OpenAI has released a significant update to ChatGPT that allows the chatbot to hold voice conversations with users and interact with them through images.

Oliver Thansan
Oliver Thansan
26 September 2023 Tuesday 11:25
7 Reads
ChatGPT can now “see, hear and speak”

OpenAI has released a significant update to ChatGPT that allows the chatbot to hold voice conversations with users and interact with them through images. In other words, with this new version the artificial intelligence (AI) application "can now see, hear and speak", according to the company's announcement on its blog. In this way, it incorporates functions that already integrate other well-known assistants on the market such as Apple's Siri and Amazon's Alexa.

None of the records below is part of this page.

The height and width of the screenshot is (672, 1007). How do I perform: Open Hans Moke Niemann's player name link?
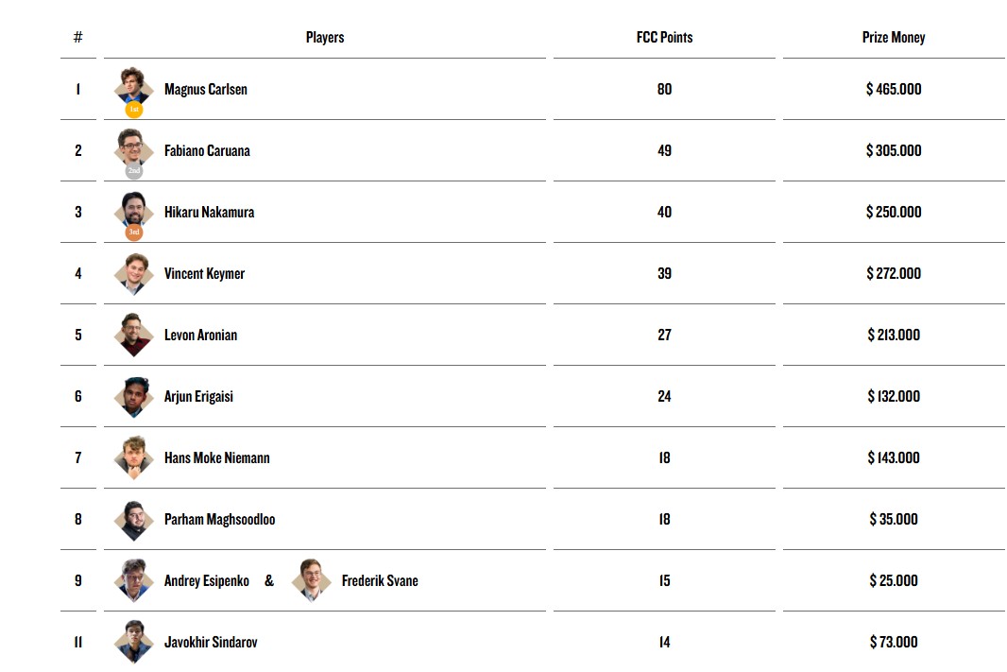pos(216,457)
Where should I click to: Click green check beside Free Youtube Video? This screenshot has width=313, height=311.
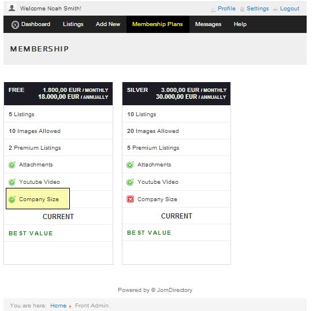click(x=12, y=182)
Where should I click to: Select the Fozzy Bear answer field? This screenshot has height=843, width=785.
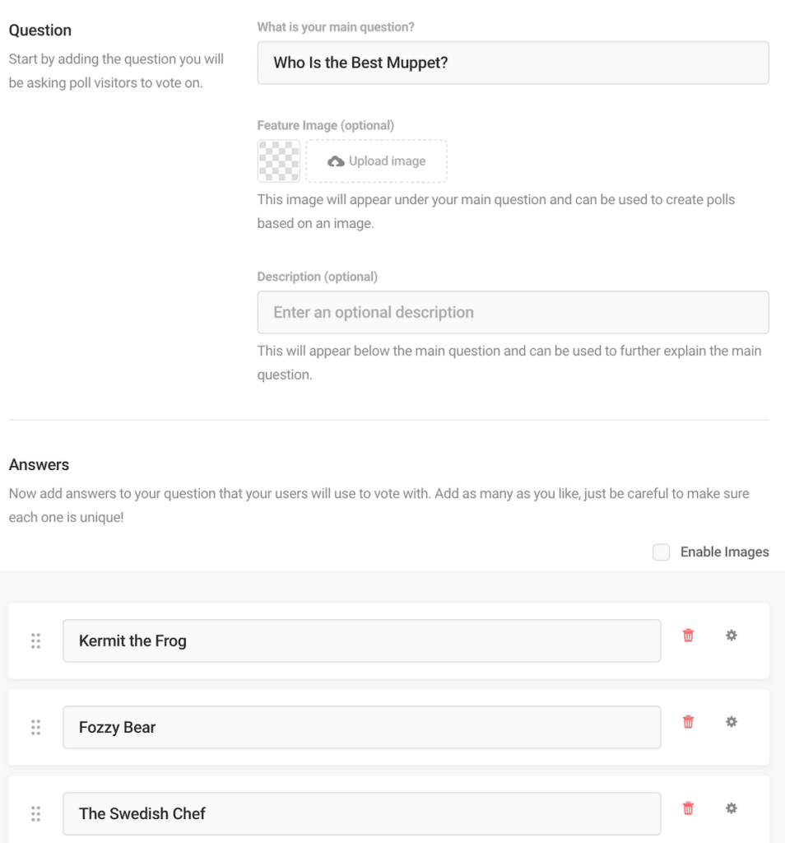click(362, 727)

This update is part of growing competition in the generative AI market. Google is preparing to launch its own answer to ChatGPT called Gemini in the coming weeks, while Amazon invested $4 billion a few days ago in the AI ​​startup Anthropic. In this context, Open AI wants to maintain the initiative in a market that it has led since last year's launch of ChatGPT, which is already used by millions of users around the world for a wide variety of tasks, from summarizing documents to writing source code.

The new voice feature will allow ChatGPT to narrate stories, resolve debates, and speak users' text input aloud. "We collaborate with professional voice actors to create each voice. We also use Whisper, our open source speech recognition system, to transcribe your spoken words into text," the company notes on its blog. It is the same technology that Spotify will use from now on to clone the voice and translate podcast content into different languages.

The addition of image support also allows users to take photos of their surroundings and ask ChatGPT to resolve issues or provide feedback about what they see. This feature will compete with services like Alphabet's Google Lens.

Artificial intelligence experts believe that combining multiple modalities of information is essential to create more advanced, human-like AI. However, the collection of voice and image data raises concerns about privacy and data use by technology companies. OpenAI claims that user data will be deleted after 30 days if not saved, but there is still debate over how this data will be used in the future.

The new ChatGPT features will roll out to Plus and Enterprise subscription plans in the next two weeks. "We are excited to roll out these capabilities to other user groups, including developers, shortly thereafter," says OpenAI.